Setting up pfSense for 'Road Warriors' via IPSec
-
Hello Everyone,
What I want to do, for the time being, is get pfSense setup so that a few of my employees can connect from their residences. I have poured over this doc for quite awhile: http://doc.pfsense.org/index.php/IPsec_Road_Warrior/Mobile_Client_How-To with no luck. A quick overview of my network topology: T1 –> Cisco Router 2800 --> Internal Network The box that has pfSense setup resides on the internal network with dual NICs. In the router I have added three entires for IPSec into the ACL for the public IP of the pfSense box.Now if I try to connect from the local network to the pfSense box via Shrew the log for racoon looks like this:
racoon: [Unknown Gateway/Dynamic]: INFO: respond new phase 1 negotiation: 1.2.3.4[500]<=>192.168.1.44[500] Aug 3 17:51:08 racoon: INFO: begin Aggressive mode.

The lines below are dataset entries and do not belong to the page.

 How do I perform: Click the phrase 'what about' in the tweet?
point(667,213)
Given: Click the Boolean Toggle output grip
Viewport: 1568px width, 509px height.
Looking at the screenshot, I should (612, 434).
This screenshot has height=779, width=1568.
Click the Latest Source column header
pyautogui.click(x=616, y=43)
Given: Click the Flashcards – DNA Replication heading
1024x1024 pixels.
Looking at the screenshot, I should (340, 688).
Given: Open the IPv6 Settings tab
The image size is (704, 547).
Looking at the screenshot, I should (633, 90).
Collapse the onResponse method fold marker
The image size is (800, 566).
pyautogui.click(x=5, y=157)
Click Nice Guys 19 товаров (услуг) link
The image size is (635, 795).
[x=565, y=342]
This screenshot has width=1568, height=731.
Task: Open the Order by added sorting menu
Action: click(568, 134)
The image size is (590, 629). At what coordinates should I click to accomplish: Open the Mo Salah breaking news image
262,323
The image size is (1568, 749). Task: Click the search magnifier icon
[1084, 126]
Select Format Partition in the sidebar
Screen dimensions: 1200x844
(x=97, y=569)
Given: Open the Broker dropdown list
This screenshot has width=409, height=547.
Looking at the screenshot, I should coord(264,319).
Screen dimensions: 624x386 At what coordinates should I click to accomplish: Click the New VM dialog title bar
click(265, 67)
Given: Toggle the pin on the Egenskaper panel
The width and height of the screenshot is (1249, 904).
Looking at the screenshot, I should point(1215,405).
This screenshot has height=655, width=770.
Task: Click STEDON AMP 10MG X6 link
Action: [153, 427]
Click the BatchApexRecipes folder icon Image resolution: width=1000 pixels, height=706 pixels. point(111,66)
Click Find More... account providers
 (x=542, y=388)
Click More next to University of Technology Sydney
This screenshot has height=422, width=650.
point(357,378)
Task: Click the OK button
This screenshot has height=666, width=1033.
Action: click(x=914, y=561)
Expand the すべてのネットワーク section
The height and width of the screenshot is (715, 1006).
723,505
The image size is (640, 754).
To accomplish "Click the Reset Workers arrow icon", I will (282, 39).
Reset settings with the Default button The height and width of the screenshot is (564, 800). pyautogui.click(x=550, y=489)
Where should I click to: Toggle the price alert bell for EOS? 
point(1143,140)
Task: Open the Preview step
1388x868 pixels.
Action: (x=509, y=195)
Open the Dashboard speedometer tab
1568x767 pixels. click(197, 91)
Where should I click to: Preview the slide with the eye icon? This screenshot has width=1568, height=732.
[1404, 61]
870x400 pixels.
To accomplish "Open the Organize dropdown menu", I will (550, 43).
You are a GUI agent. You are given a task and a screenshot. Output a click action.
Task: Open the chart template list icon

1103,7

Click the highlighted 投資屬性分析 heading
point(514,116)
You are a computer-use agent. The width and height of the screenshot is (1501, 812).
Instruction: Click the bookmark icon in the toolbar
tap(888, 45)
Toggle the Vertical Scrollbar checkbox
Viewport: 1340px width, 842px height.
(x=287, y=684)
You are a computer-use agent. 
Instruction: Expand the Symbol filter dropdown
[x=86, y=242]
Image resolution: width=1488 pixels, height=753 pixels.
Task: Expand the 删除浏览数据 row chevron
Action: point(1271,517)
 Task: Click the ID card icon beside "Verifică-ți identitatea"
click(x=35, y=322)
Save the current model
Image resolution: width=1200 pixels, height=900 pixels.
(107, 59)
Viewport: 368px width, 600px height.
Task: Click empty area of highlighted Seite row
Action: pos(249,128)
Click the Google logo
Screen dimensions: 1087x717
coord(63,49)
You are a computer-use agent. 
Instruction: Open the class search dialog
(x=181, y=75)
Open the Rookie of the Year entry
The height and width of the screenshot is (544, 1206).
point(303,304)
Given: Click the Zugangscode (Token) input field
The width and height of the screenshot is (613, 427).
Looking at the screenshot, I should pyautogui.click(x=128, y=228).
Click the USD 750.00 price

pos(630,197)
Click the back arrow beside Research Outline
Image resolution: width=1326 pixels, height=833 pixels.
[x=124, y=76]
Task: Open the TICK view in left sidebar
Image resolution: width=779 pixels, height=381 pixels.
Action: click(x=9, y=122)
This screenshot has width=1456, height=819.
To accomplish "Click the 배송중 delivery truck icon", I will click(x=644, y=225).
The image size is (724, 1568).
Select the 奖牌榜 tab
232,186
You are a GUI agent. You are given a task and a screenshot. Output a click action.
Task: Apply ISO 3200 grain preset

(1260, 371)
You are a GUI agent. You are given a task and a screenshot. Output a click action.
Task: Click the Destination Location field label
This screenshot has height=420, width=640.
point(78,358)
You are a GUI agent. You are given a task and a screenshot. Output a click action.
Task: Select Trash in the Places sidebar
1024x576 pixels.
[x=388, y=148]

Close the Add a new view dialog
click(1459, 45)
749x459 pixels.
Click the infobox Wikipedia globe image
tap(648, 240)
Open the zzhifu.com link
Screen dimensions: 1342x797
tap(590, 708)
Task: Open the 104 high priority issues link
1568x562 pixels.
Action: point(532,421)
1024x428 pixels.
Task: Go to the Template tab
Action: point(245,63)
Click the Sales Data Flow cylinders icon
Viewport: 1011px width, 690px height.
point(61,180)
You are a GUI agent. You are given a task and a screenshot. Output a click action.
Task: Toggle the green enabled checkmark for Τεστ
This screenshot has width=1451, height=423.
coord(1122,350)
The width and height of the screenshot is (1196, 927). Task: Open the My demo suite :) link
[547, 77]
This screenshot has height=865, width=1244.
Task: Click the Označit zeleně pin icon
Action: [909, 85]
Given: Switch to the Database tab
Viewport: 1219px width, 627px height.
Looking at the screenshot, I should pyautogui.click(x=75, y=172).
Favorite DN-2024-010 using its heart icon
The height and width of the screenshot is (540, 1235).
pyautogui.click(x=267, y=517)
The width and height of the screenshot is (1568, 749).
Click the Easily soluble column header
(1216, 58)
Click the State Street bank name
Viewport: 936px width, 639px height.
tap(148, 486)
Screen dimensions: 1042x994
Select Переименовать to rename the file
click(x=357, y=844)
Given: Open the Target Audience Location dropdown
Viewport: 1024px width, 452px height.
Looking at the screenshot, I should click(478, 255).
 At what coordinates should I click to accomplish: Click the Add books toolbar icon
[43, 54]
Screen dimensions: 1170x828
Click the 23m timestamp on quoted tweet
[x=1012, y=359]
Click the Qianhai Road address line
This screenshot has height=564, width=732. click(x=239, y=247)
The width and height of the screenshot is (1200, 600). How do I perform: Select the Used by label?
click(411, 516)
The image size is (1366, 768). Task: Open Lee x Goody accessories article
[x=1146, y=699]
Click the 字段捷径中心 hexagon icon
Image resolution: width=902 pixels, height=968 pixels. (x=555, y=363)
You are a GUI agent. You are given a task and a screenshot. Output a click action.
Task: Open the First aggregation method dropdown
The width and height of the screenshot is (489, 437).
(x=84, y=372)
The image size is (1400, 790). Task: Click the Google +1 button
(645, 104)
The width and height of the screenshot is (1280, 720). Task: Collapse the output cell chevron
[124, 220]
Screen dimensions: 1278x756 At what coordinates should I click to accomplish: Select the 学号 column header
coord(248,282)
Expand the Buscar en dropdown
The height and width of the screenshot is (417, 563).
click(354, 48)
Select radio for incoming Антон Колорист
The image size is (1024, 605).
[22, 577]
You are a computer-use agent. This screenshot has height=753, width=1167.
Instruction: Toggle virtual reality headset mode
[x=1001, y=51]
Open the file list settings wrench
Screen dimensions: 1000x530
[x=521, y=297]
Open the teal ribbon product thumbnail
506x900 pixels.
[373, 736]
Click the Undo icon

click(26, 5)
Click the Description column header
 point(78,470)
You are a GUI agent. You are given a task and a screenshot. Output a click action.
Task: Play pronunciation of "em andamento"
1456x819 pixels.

Aug 3 17:51:08 racoon: INFO: received Vendor ID: draft-ietf-ipsec-nat-t-ike-00 Aug 3 17:51:08 racoon: INFO: received Vendor ID: draft-ietf-ipsec-nat-t-ike-01 Aug 3 17:51:08 racoon: INFO: received Vendor ID: draft-ietf-ipsec-nat-t-ike-02 Aug 3 17:51:08 racoon: INFO: received Vendor ID: draft-ietf-ipsec-nat-t-ike-03 Aug 3 17:51:08 racoon: INFO: received Vendor ID: RFC 3947 Aug 3 17:51:08 racoon: INFO: received broken Microsoft ID: FRAGMENTATION Aug 3 17:51:08 racoon: INFO: received Vendor ID: DPD Aug 3 17:51:08 racoon: INFO: received Vendor ID: CISCO-UNITY Aug 3 17:51:13 racoon: NOTIFY: the packet is retransmitted by 192.168.1.44[500] (1). Aug 3 17:51:18 racoon: NOTIFY: the packet is retransmitted by 192.168.1.44[500] (1). Aug 3 17:51:32 racoon: ERROR: phase1 negotiation failed due to time up. 12359c6a1d26d55e:de8038828d565cabWhere 1.2.3.4 is the public IP of the pfSense box. If I connect to a network outside the public network the logs look similar. Is there something obvious that I am missing or have I misconfigured something?
Thanks in advance!